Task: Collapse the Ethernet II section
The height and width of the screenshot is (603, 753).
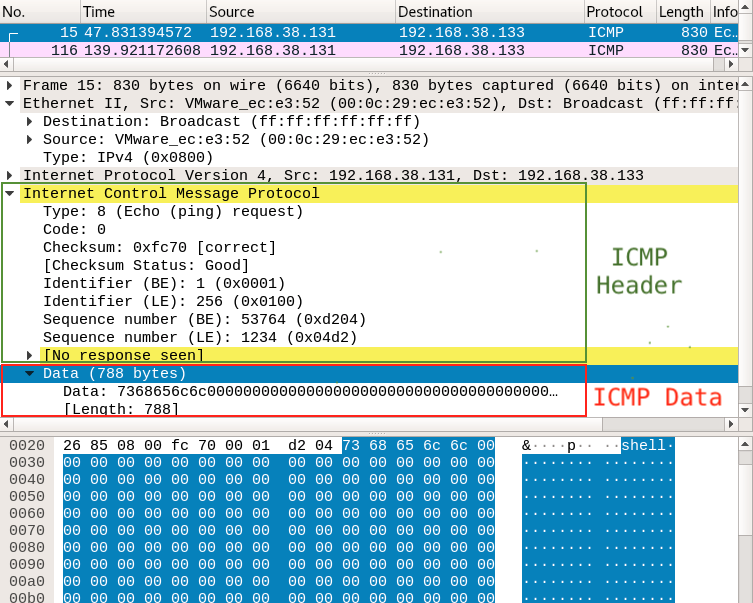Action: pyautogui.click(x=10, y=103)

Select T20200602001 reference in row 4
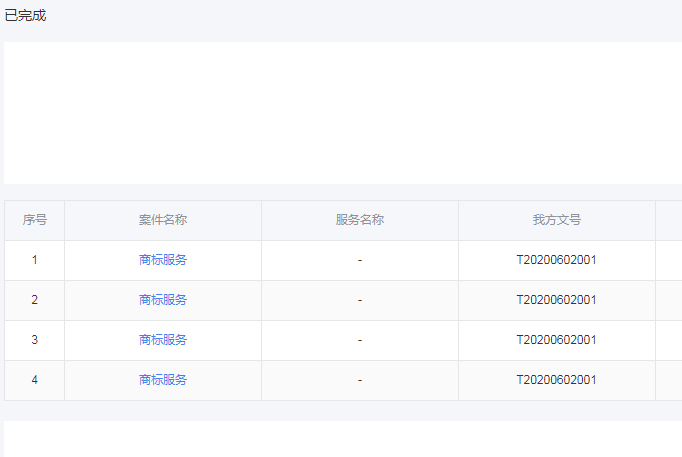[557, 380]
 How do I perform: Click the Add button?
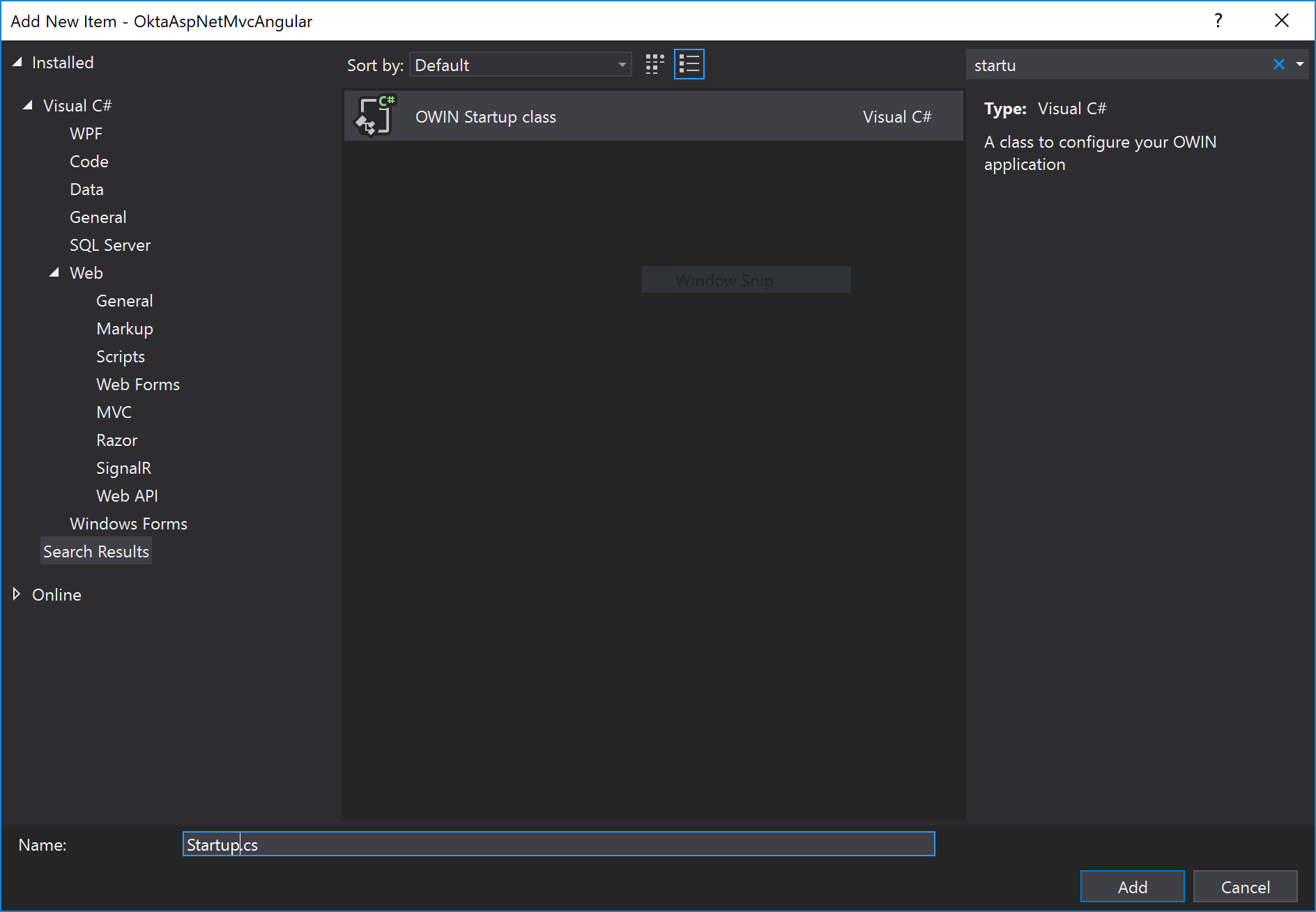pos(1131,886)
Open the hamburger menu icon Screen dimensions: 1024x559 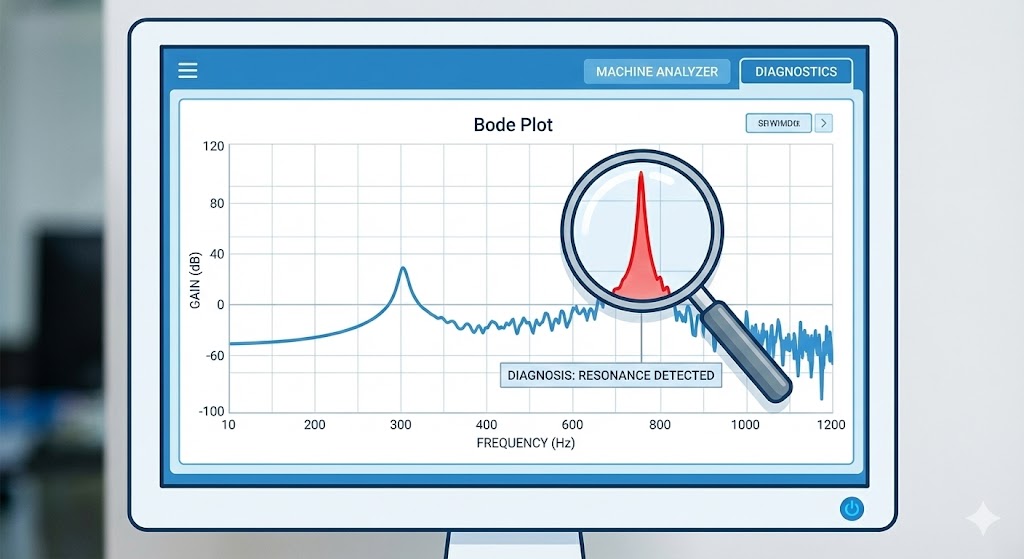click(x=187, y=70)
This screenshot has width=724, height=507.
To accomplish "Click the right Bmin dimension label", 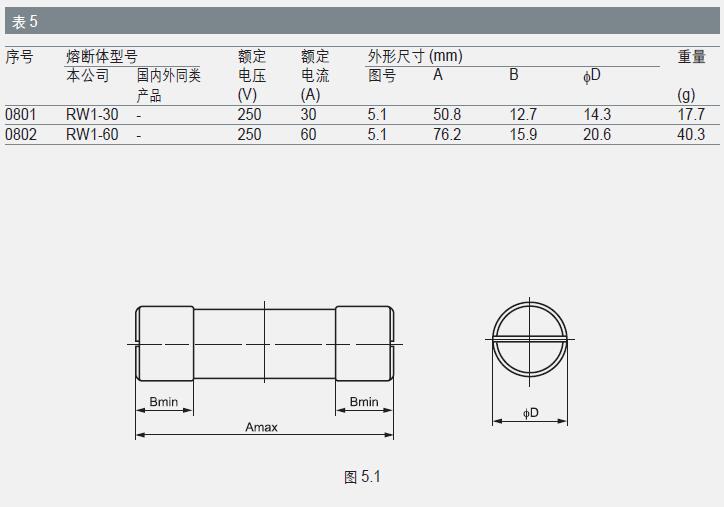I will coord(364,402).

■ AIM: Gather every line of the material above that contains the string "width", matching case exactly, and copy each one in full.

■ SOLUTION FOR THIS EXERCISE:
The height and width of the screenshot is (603, 753).
This screenshot has width=724, height=507.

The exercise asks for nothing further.